* [PATCH] lkdtm: print real addresses
@ 2018-11-07 20:14 Christophe Leroy
2018-11-27 7:43 ` Greg Kroah-Hartman
0 siblings, 1 reply; 3+ messages in thread
From: Christophe Leroy @ 2018-11-07 20:14 UTC (permalink / raw)
To: Kees Cook, Arnd Bergmann, Greg Kroah-Hartman; +Cc: linux-kernel, linuxppc-dev
Today, when doing a lkdtm test before the readiness of the
random generator, (ptrval) is printed instead of the address
at which it perform the fault:
[ 1597.337030] lkdtm: Performing direct entry EXEC_USERSPACE
[ 1597.337142] lkdtm: attempting ok execution at (ptrval)

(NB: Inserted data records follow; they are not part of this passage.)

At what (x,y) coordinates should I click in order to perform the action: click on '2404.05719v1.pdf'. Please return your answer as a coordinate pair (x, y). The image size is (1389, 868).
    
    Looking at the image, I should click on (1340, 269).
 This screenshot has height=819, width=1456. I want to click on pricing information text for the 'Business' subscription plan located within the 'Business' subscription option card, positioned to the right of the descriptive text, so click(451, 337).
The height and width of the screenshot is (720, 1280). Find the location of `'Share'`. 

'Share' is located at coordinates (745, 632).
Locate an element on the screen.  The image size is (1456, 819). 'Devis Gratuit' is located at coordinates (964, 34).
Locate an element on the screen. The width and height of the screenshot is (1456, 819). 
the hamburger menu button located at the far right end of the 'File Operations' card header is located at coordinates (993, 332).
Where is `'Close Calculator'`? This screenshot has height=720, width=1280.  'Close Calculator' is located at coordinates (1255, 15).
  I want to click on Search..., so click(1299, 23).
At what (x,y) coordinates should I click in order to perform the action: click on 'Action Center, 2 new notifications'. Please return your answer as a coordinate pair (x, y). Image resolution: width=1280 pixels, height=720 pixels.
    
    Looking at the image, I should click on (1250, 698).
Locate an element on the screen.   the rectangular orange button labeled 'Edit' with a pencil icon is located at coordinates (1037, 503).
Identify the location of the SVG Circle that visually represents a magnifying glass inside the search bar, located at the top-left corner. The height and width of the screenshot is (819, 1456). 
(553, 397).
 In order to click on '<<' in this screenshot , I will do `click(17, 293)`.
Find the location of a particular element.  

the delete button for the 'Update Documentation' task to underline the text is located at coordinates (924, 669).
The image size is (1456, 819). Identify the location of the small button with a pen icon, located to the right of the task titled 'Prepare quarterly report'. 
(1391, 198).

[ 1597.337398] lkdtm: attempting bad execution at (ptrval)
[ 1597.337460] kernel tried to execute user page (77858000) -exploit attempt? (uid: 0)
[ 1597.344769] Unable to handle kernel paging request for instruction fetch
[ 1597.351392] Faulting instruction address: 0x77858000
[ 1597.356312] Oops: Kernel access of bad area, sig: 11 [#1]
If the lkdtm test is done later on, it prints an hashed address.
In both cases this is pointless. The purpose of the test is to
ensure the kernel generates an Oops at the expected address,
so real addresses needs to be printed. This patch fixes that.
Signed-off-by: Christophe Leroy <christophe.leroy@c-s.fr>
---
drivers/misc/lkdtm/perms.c | 18 +++++++++---------
1 file changed, 9 insertions(+), 9 deletions(-)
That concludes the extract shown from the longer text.